EXTRACTED MATERIAL:
◆ ◆ ◆ ◆ ◆

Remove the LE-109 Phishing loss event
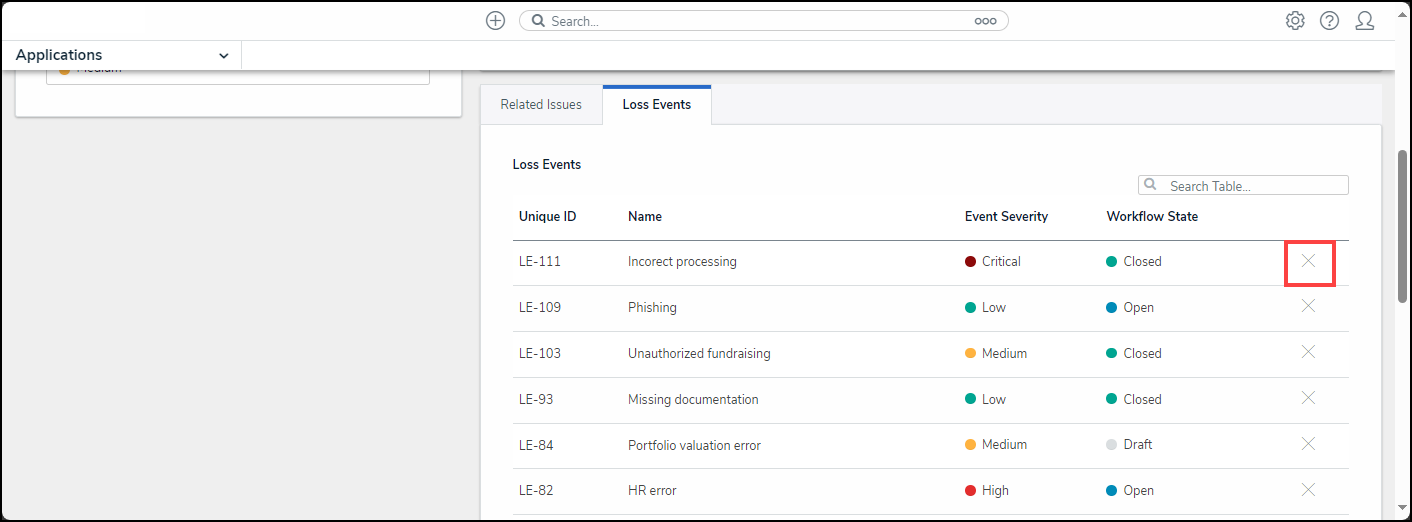The image size is (1412, 522). (x=1308, y=306)
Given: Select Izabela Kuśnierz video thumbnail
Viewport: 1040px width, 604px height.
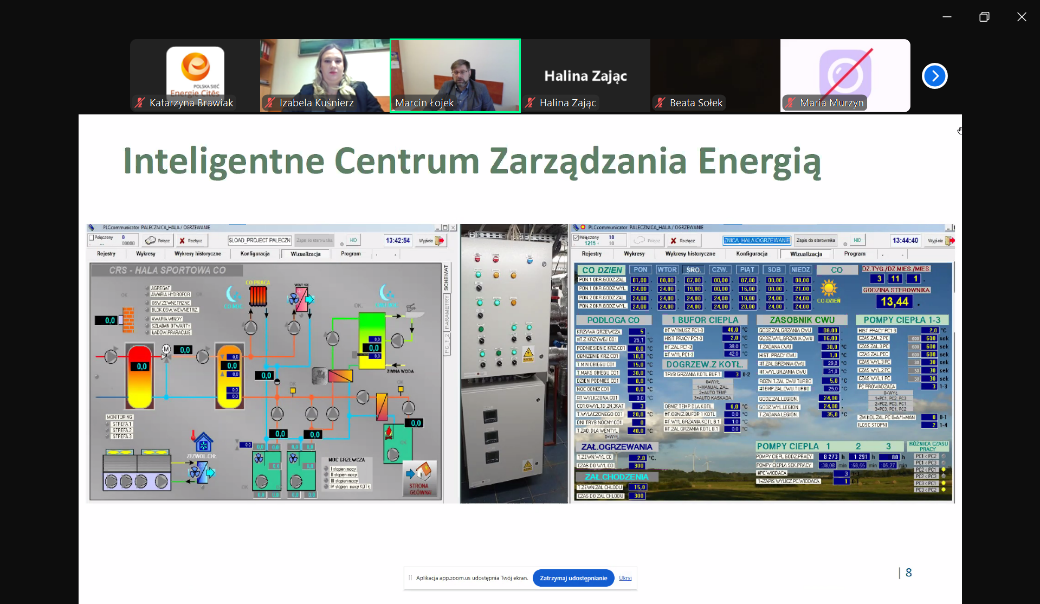Looking at the screenshot, I should tap(324, 76).
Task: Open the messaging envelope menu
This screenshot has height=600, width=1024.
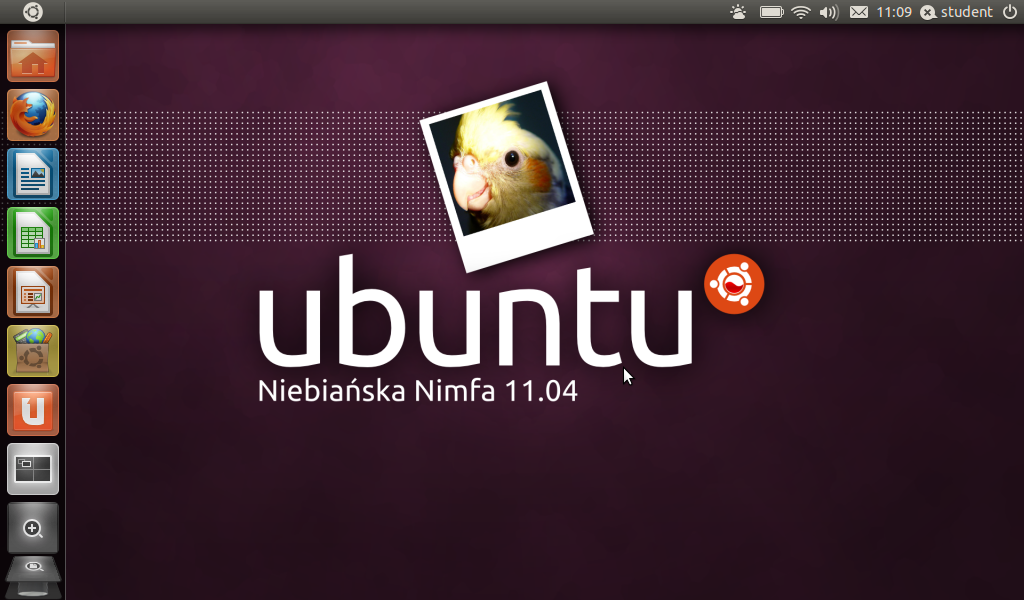Action: (x=858, y=12)
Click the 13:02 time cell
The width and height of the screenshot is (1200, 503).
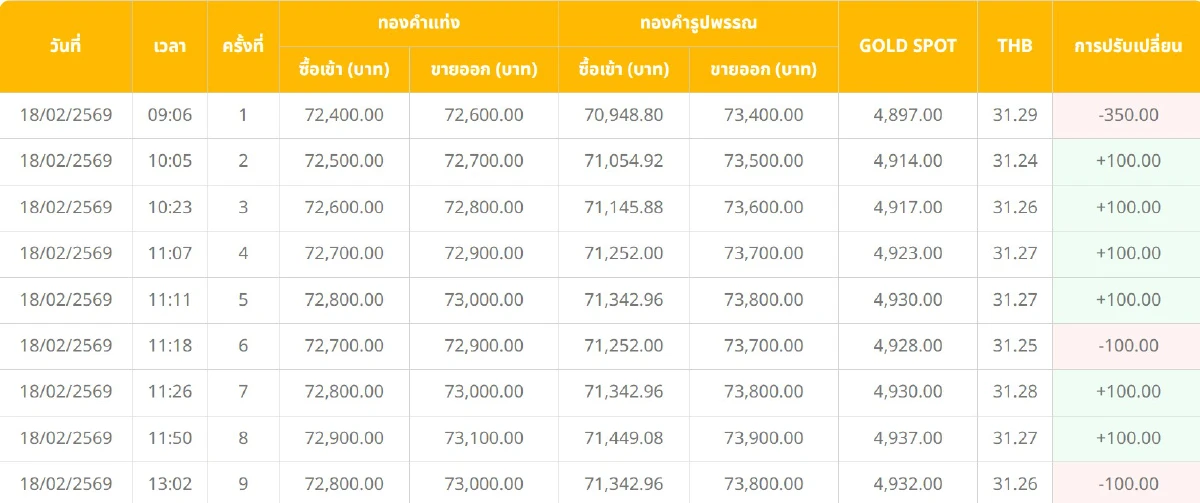170,484
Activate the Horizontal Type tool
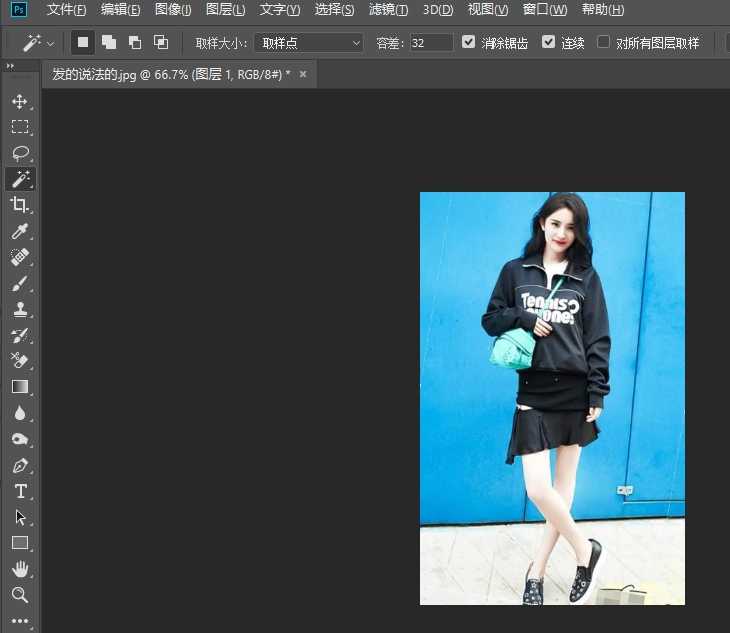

◆ ◆ ◆ ◆ ◆

EXERCISE PROMPT: None of the pictures should be carried over when the data above is transcribed exactly.

TASK SOLUTION:
Remove the LE-109 Phishing loss event
The image size is (1412, 522). (x=1308, y=306)
Given: Select Izabela Kuśnierz video thumbnail
Viewport: 1040px width, 604px height.
Looking at the screenshot, I should tap(324, 76).
Task: Open the messaging envelope menu
This screenshot has height=600, width=1024.
Action: (x=858, y=12)
Click the 13:02 time cell
The width and height of the screenshot is (1200, 503).
170,484
Activate the Horizontal Type tool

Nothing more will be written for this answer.